Il problema, per Forza Italia [qui l’appello della Poli Bortone] non è quello del nome, ma del metodo. Almeno per i dirigenti pugliesi del partito di Silvio Berlusconi. Secondo Zullo, infatti, il nome di Schittulli senza il passaggio dalle primarie sarebbe perdente. Con le primarie, invece, si trasformerebbe in cavallo vincente da poter proporre ai pugliesi in alternativa a Michele Emiliano.
Un sillogismo sibillino che, però, porta di nuovo il focus del centrodestra sulle primarie. Eterni indecisi che rischiano davvero di mettere su un piatto d’argento, per la terza volta di fila, la Regione Puglia.
“Rigenerarsi significa puntare sui giovani e sulle generazioni future. Ed è per questo che le primarie sono ancora oggi necessarie per ribaltare un risultato che a tutti sembra perso”. Lo dichiara il presidente del Gruppo consiliare di Forza Italia, Ignazio Zullo.
“Che senso ha affermare, come fa la senatrice Poli Bortone, – prosegue – di puntare su Schittulli pur sapendo a priori che la partita è persa?

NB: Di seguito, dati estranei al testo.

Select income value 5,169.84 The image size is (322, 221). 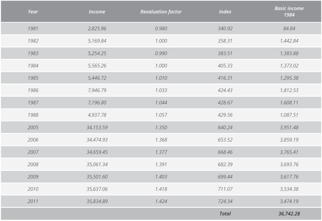click(x=97, y=41)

Uno Schittulli consacrato dalle primarie sarebbe vincente su Emiliano perché le primarie servirebbero a mettere in movimento una classe dirigente, uomini e donne di partito e della società civile, giovani ma soprattutto le nostre idee, i nostri programmi e i nostri valori e tutta la rabbia che abbiamo dentro per creare in Puglia quella rivoluzione necessaria per una salutare alternanza di governo. Essere legittimati dalle primarie e’ la vera rigenerazione di un centrodestra che si è perso negli anni dentro le pulsioni narcisistiche di persone che già nel 2010 hanno operato per portarci alla sconfitta, rinnegando quel PdL che loro stessi avevano generato”.
“Quelle persone oggi hanno il dovere di dare un contributo per la vittoria e non per continuare a sfasciare – conclude Zullo – e non possono permettersi di dettare diktat di sorta”.